## [Excerpted text]
BRIEF DESCRIPTION OF THE DRAWINGS

FIG. 1 illustrates a perspective view of a thermal management system for managing temperature of a battery an automobile, according to an embodiment of the invention,

FIG. 2 illustrates a perspective view of a planer member of the thermal management system of FIG. 1, according to an embodiment of the invention,

FIG. 3 illustrates a view of a thermal management system for managing temperature of a battery an automobile, according to an embodiment of the. invention, FIG. 4 illustrates a perspective view of a jacket plate of the thermal management system of FIG. 1, according to an embodiment of the invention,

FIG. 5 illustrates a portion of a thermal management system for managing temperature of a battery an automobile, according to an embodiment of the invention,

FIG. 6 illustrates a view of a thermal management system for managing temperature o FIG. 1, according to an embodiment of the invention, and

FIG. 7 illustrates a graph of cooling and heating temperature ranges for the thermal management system, according to an embodiment of the invention.

## [What you will do]
1) Quote everything in the drawing descriptions from "FIG. 5 illustrates" down to "of the invention.".
2) According to the drawing descriptions, what does FIG. 7 illustrate?
The items after the drawing descriptions aren't needed for this work.

## [Raw records]
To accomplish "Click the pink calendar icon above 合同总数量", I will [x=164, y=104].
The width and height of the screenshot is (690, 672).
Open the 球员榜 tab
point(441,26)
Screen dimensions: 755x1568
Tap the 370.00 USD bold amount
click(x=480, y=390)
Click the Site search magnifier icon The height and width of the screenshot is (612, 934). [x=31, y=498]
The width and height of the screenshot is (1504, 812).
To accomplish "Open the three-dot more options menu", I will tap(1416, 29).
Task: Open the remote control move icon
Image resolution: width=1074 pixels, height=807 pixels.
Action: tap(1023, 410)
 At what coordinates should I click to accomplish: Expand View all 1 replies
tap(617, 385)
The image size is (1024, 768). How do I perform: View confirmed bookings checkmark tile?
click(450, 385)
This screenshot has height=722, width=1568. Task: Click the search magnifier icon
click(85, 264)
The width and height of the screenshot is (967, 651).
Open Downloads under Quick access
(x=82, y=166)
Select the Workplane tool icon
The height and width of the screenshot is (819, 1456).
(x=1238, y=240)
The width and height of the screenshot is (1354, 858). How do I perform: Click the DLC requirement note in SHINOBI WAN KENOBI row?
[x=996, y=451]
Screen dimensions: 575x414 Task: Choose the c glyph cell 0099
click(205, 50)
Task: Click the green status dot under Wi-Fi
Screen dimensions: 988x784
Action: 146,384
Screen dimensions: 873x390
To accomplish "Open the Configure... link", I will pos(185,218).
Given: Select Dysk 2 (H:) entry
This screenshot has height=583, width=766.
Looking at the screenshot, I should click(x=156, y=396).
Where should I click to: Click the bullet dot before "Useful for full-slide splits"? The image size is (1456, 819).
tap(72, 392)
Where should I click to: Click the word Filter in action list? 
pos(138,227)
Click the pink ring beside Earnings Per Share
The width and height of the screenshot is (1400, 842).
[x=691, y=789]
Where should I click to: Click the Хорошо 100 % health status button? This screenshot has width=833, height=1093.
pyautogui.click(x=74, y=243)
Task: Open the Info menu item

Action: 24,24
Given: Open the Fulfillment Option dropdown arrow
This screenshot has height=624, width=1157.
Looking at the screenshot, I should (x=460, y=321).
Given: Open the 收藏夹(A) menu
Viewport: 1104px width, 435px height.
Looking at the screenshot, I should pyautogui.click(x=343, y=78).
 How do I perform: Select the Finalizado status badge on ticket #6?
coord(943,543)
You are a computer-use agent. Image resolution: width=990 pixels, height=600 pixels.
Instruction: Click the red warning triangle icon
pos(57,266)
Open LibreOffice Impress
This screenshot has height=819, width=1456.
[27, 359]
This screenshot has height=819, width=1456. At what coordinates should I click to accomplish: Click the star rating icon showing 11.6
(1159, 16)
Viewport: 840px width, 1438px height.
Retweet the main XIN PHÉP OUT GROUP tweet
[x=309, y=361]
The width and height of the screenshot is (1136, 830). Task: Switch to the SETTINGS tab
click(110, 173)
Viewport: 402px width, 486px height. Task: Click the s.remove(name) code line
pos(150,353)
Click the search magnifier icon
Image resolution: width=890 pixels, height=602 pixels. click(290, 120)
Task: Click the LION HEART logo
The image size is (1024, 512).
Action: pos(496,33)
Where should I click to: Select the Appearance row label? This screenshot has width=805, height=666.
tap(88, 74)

## [Responses for each task]
1)
FIG. 5 illustrates a portion of a thermal management system for managing temperature of a battery an automobile, according to an embodiment of the invention,

FIG. 6 illustrates a view of a thermal management system for managing temperature o FIG. 1, according to an embodiment of the invention, and

FIG. 7 illustrates a graph of cooling and heating temperature ranges for the thermal management system, according to an embodiment of the invention.

2) A graph of cooling and heating temperature ranges for the thermal management system.